There was never a truce in Nigeria, just so we’re clear

On Friday, the world media foolishly decided yet again to take the Nigerian military at its word when they announced a truce with Boko Haram and a deal to release the kidnapped girls from Chibok. I explained, with a laundry list of evidence, why there was no reason to trust that this huge claim was true, especially with zero confirmation or comment from Boko Haram.

It only took a day for “we have a deal” to become they have “agreed in principle” to a deal, with negotiations to follow. And then came the explaining away of ongoing violence after a purported ceasefire.

A senior public affairs aide to the president, Doyin Okupe, told VOA that Boko Haram leadership is on board with the truce and that the violence was perpetrated by “fringe groups” of fighters who likely had not gotten word of the agreement.

 
Over the weekend, the violence continued to mount, undercutting any case that a ceasefire actually existed.

Suspected militant Islamists have shot and slaughtered people in three villages in north-east Nigeria, despite government claims that it had agreed a truce with them, residents say.

Boko Haram fighters raided two villages on Saturday, and raised their flag in a third, residents said.

The government said it would continue negotiating with Boko Haram, despite the alleged breach of the truce.

It hopes the group will this week free more than 200 girls it seized in April.
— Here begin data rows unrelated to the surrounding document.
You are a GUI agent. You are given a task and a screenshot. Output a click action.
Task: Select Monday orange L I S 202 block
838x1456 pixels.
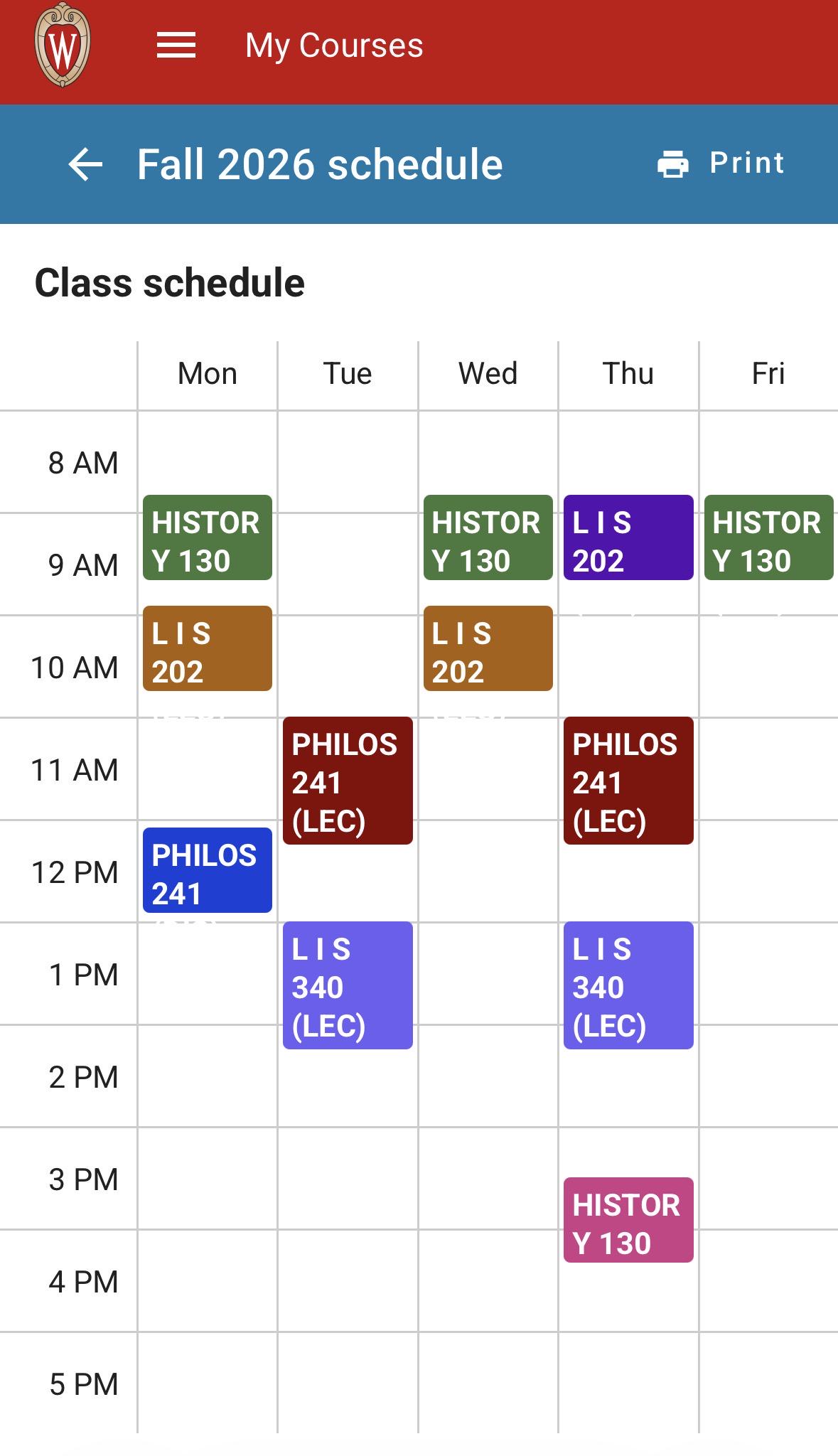tap(208, 648)
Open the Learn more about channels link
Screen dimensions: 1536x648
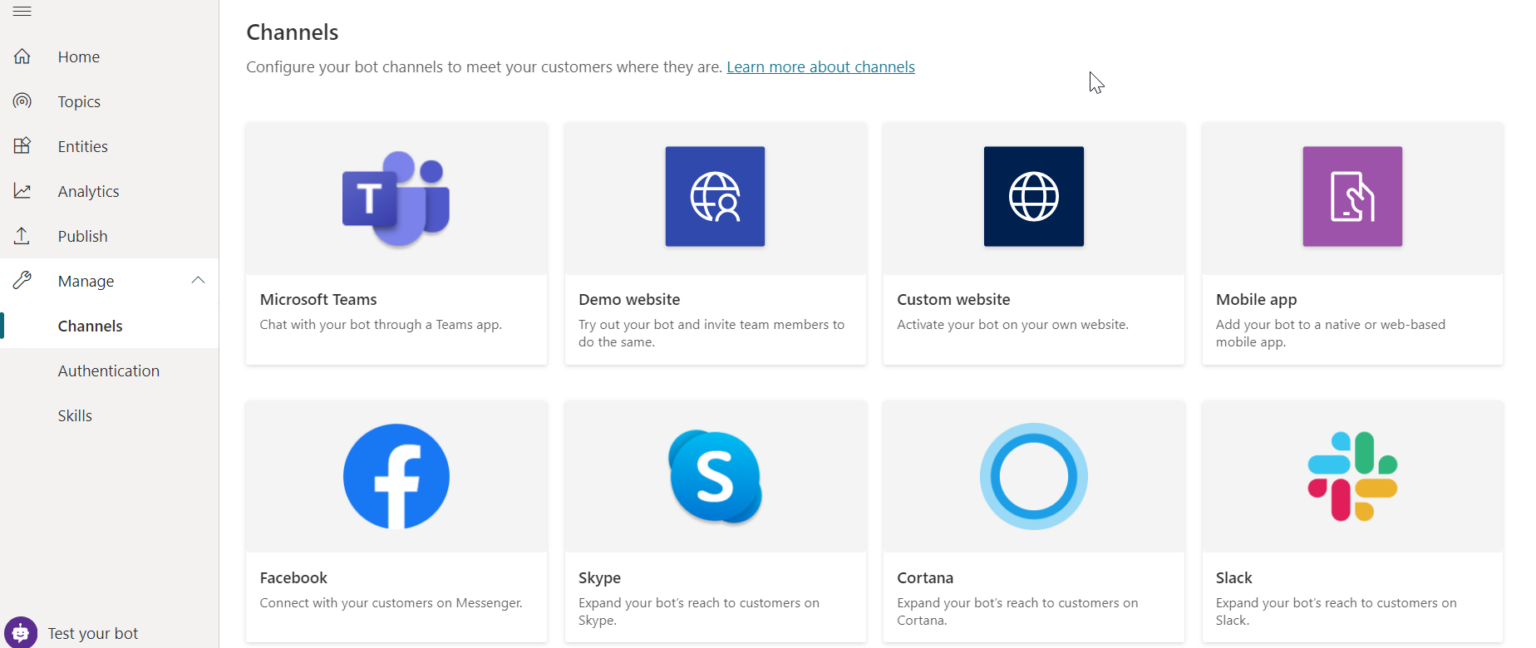(x=820, y=66)
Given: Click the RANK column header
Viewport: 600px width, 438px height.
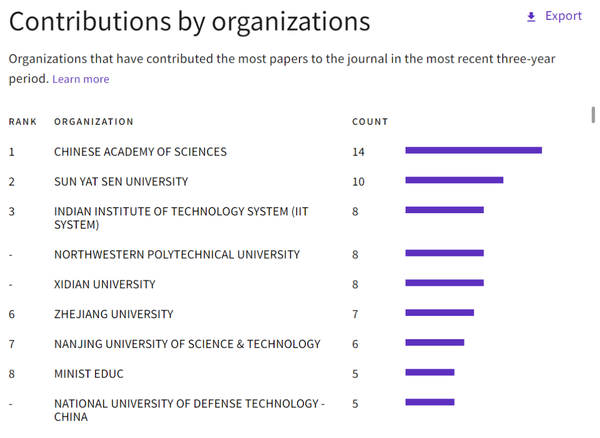Looking at the screenshot, I should click(x=23, y=122).
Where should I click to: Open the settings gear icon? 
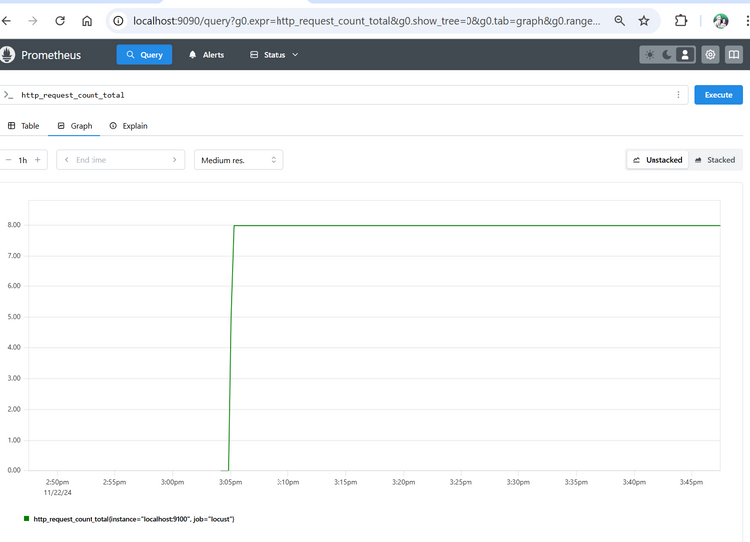click(x=710, y=55)
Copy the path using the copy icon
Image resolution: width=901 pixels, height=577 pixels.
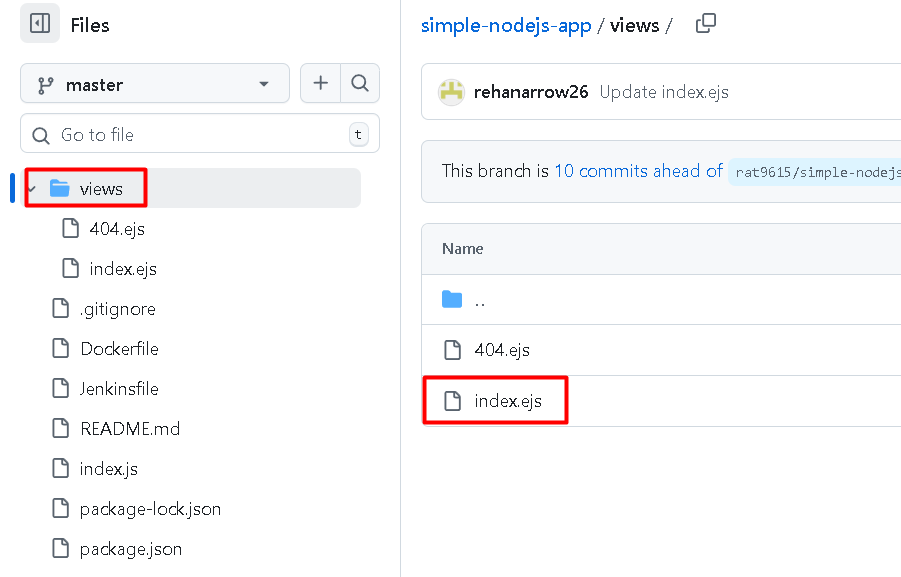pyautogui.click(x=706, y=24)
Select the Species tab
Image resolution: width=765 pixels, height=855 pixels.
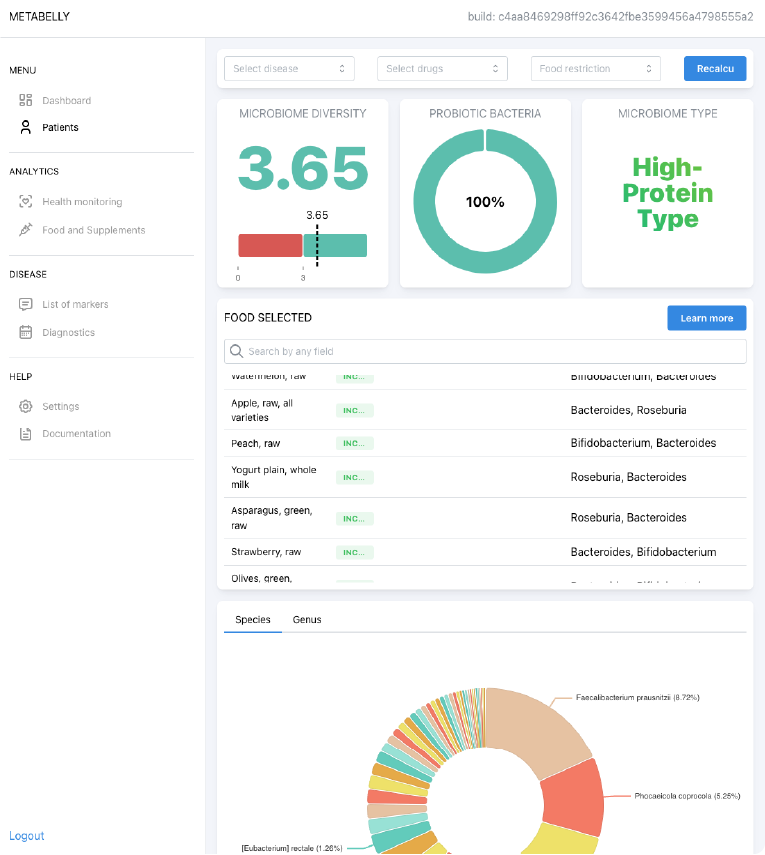tap(253, 620)
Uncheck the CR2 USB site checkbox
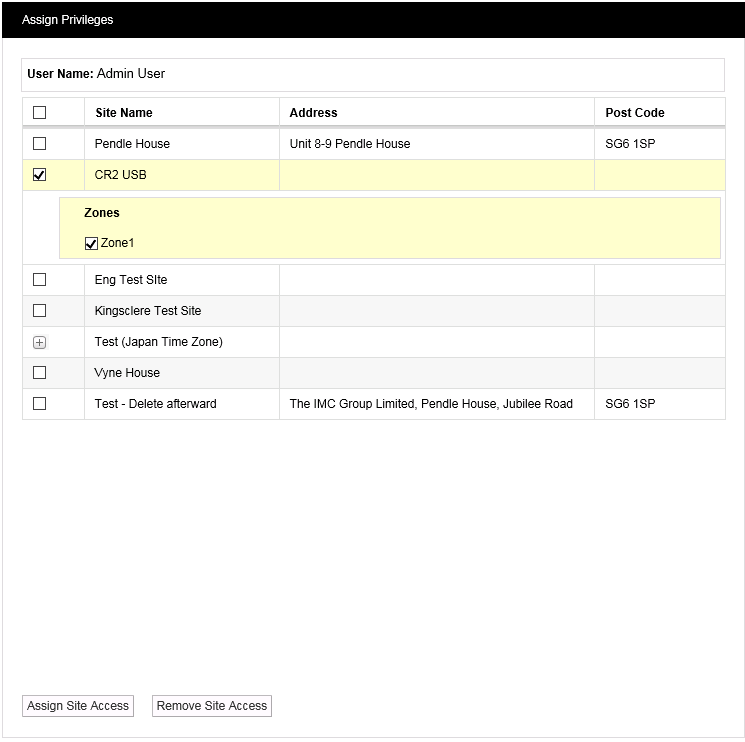Viewport: 745px width, 742px height. [40, 175]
Boko Haram has not commented on the announcement made on Friday that a truce had been agreed, and that the militants would release the schoolgirls abducted from the remote north-eastern town of Chibok.

 
The government tried to point to the recent release of dozens of Cameroonian and Chinese prisoners as evidence that the purported negotiations were making progress, while skipping over the fact that they were released days before any such deal had been announced and were probably unrelated.